Temperature compensated coaxial resonator having inner, outer and intermediate conductors

Abstract

A coaxial cavity resonator comprising an outer conductor and an inner conductor coaxially disposed in the outer conductor with one end of the inner conductor being connected to an end wall of the outer conductor to establish a short-circuit relationship and the other end of the inner conductor being spaced from the other end wall of the outer conductor to establish an open-circuit relationship. An intermediate hollow conductor is disposed coaxially with the inner and outer conductors and encircles a portion of the axial dimension of the inner conductor. The intermediate conductor has a closed end which is connected with the open-circuit end of the inner conductor.

Description

BACKGROUND OF THE INVENTION

The present invention relates to a coaxial cavity resonator having a reduced dimension with a high Q value in the ultrahigh frequency band (0.3 to 3 GHz).

Most of the coaxial cavity resonator of the UHF range are of the lumped constant LC type, or of the halfwave or quarter-wave coaxial type. The lumped constant type has an advantage of compactness, but it has a disadvantage of a high loss, while the halfwave or quarter-wave type has an advantage of low loss, but it has a disadvantage of greater dimension than the former. Therefore, the compactness and low loss characteristics of the prior art coaxial cavity resonator are not satisfactory.

Although it is known that the provision of a dielectric material of a high dielectric constant with a low dielectric loss in a space between the inner and outer conductors of the coaxial cavity resonator could result in a resonator having a reduced dimension and an increase in the Q value, the present invention eliminates the use of such dielectric material for the purposes of solving the aforesaid problems.

SUMMARY OF THE INVENTION

Accordingly, an object of the present invention is to provide a coaxial cavity resonator having a reduced axial dimension and a high Q value.
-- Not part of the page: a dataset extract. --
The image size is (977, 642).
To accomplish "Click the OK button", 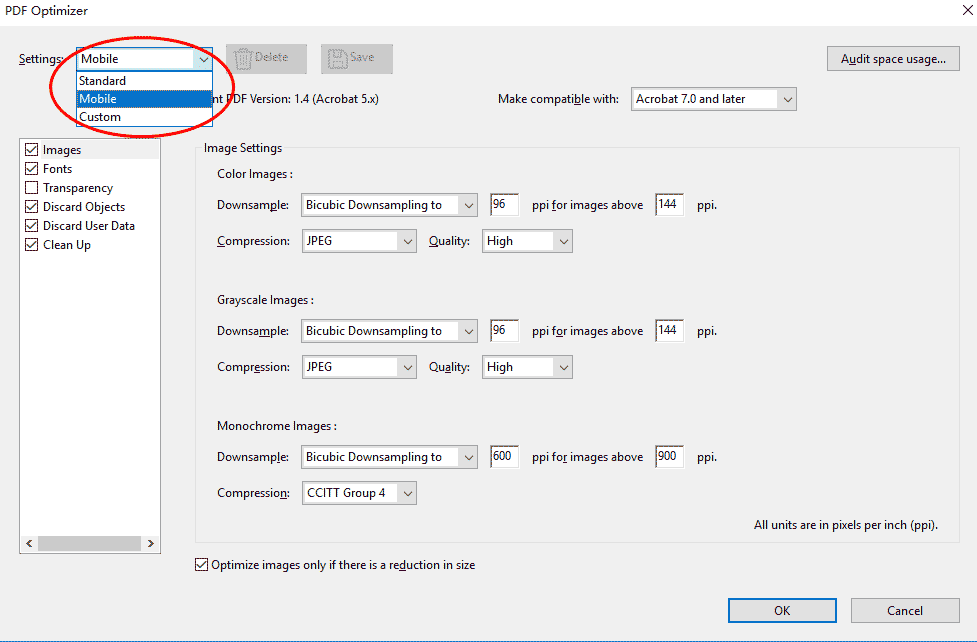I will coord(782,610).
A solution to the aforesaid problem is obtained by the provision of an intermediate hollow conductor having one end closed and connected to the open-circuit end of an inner conductor which is disposed in a coaxial relation within an outer conductor. The intermediate hollow conductor is disposed between the inner and outer conductors and encircles the inner conductor. The intermediate conductor extends axially in parallel relation with the inner and outer conductors over a length smaller than the length of the inner conductor.
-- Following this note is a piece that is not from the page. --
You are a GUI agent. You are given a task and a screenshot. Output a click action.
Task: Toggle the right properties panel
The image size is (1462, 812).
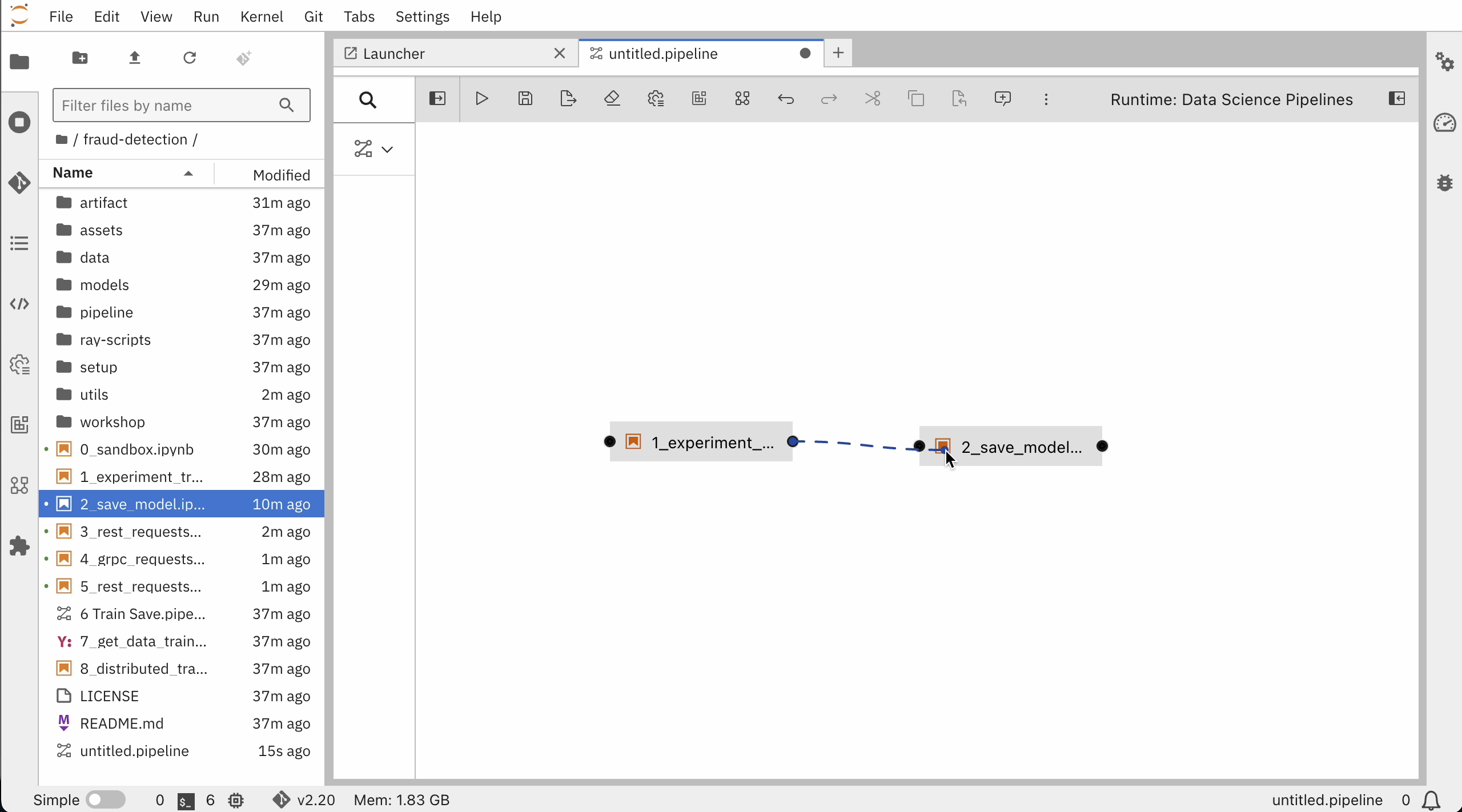[1396, 99]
Because of the hollow inner structure of the intermediate conductor, the latter defines therein a transmission line with the inner conductor and another transmission line with the inner surface of the outer conductor. These transmission lines, together with a further transmission line which exists between the inner and outer conductors, contribute to the reduction of the overall axial dimension of the coaxial cavity resonator and to the augumentation of the Q value.

Because of the hollow structure of the intermediate conductor, the resonator of the invention also assures a reduction in weight and eliminates the need to provide an extra structure to support the inner structure of the resonator with respect to the outer conductor.

Further, the present invention provides a coaxial cavity resonator which is immune to temperature variations by forming the inner conductor with a metal having a thermal expansion coefficient equal to or smaller than that of the metal constituting the outer conductor and by forming the intermediate hollow conductor with a metal having a thermal expansion coefficient smaller than that of the metal constituting the outer conductor.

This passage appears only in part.